1.2.2 HUVEC传代培养 原代细胞培养8 d左右，生长达80%～90%融合时进行传代培养。用PBS冲洗，加入0．25%胰蛋白酶消化，倒置显微镜下见细胞变圆、皱缩成团后加入200 mL/L胎牛血清的M199终止消化，用吸管轻轻吹打均匀成细胞悬液，按1∶2接种于培养瓶中。

1.2.3 HUVEC的鉴定 镜下观察细胞形态，取3代细胞进行表型鉴定和实验。贴壁内皮细胞用胰酶消化，1×105细胞重悬于50 μL的EP管，分别加入鼠抗人CD144、CD31、CD45、CD34单克隆抗体，阴性对照管不加一抗，室温闭光孵育30 min，1%多聚甲醛固定。流式细胞仪分析鉴定细胞。vWF抗体在用Trition-X100破细胞膜后加入，余步骤同上。

1.2.4 HUVEC的功能检测 取1、5代细胞培养6 d后，避光条件下加入浓度为10 mg/L的Dil－AcLDL，37℃孵育24 h。荧光显微镜下观察细胞摄取Dil－AcLDL的情况。

2 结果

2.1 内皮细胞形态学观察 消化分离的原代内皮细胞为成团的小圆形细胞，2 h开始贴壁生长，24 h细胞完全贴壁。贴壁细胞呈条索形，7～8 d细胞明显增多呈漩涡样生长，此后细胞继续增多接近融合呈铺路石样改变，见图1。细胞1∶2传代培养后，约10 d左右可长满瓶底达到80%～90%融合，继续传代，传6代后完成实验。

本题任务:
根据阅读材料，传代培养时细胞悬液按什么比例接种到培养瓶中？ 这些数据与上面的阅读材料无关，是另行提供的材料。

输入数据:
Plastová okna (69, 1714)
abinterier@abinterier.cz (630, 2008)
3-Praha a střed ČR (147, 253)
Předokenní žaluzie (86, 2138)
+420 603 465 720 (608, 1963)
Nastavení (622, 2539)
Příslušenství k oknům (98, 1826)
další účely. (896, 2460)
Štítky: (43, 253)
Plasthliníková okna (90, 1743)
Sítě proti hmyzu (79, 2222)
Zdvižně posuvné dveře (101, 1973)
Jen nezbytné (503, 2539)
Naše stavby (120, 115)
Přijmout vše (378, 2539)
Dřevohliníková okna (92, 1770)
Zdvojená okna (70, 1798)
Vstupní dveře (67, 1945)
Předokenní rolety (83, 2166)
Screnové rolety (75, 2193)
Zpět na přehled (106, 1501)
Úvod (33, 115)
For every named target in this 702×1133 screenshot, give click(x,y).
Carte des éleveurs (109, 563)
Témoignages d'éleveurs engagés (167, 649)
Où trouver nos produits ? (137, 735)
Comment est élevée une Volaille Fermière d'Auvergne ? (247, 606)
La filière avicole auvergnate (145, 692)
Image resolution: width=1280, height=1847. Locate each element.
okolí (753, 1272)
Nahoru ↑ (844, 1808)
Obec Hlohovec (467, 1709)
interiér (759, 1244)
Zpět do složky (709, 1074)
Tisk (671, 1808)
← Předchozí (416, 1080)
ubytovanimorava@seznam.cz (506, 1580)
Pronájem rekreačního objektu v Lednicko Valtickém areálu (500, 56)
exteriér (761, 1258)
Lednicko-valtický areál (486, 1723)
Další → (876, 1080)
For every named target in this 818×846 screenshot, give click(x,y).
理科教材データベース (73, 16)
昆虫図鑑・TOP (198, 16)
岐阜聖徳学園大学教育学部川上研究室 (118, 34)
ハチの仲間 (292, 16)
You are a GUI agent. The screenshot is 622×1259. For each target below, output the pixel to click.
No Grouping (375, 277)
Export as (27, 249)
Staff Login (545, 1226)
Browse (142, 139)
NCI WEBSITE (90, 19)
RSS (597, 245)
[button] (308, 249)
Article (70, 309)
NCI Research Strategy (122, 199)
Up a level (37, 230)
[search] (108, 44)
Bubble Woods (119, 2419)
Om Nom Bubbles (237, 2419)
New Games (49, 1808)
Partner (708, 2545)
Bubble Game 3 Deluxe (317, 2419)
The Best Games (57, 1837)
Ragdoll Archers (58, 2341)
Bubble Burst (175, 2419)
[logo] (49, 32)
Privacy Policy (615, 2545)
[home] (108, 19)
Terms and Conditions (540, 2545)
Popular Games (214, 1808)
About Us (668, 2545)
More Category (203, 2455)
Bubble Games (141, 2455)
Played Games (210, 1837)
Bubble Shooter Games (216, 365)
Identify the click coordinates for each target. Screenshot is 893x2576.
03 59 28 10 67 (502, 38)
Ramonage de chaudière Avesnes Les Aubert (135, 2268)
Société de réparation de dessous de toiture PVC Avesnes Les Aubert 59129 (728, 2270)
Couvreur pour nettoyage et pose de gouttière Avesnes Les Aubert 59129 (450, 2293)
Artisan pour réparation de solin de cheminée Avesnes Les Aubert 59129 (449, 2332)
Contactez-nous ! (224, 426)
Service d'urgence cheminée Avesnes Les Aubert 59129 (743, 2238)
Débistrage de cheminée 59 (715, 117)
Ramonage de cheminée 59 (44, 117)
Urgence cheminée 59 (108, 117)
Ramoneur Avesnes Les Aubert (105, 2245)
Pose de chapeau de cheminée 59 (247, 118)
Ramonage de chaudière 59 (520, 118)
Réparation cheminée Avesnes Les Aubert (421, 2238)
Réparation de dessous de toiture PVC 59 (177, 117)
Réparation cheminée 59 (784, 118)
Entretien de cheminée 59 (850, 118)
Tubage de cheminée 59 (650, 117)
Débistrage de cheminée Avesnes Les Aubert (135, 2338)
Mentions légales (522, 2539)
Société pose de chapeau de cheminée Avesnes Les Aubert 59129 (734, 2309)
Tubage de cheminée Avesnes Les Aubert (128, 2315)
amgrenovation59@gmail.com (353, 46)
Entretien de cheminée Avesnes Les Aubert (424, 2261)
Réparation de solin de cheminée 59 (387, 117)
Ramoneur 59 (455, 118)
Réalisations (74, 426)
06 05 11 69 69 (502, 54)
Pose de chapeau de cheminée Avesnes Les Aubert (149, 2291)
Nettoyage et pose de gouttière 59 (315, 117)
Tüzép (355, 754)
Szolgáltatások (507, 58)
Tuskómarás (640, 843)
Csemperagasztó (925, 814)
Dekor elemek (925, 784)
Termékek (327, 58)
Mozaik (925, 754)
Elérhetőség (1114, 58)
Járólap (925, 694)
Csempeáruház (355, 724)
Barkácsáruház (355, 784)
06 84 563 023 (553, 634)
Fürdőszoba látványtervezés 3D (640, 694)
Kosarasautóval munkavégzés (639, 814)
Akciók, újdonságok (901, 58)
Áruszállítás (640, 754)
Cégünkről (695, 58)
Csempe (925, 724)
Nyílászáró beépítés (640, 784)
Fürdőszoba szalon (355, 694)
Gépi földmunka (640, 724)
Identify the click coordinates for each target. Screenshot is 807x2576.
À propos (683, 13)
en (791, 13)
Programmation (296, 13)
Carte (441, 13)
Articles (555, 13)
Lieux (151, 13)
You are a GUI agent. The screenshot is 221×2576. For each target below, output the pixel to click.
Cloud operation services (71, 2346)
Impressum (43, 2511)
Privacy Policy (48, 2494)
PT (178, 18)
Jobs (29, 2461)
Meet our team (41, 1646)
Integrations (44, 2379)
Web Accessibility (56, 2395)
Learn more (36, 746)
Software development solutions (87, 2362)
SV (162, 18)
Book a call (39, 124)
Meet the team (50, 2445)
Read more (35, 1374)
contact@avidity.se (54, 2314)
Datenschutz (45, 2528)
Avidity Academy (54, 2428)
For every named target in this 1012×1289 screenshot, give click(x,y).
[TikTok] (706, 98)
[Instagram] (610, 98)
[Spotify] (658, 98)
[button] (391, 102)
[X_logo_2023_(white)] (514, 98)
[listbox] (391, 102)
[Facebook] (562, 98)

参考答案:
按1∶2接种于培养瓶中。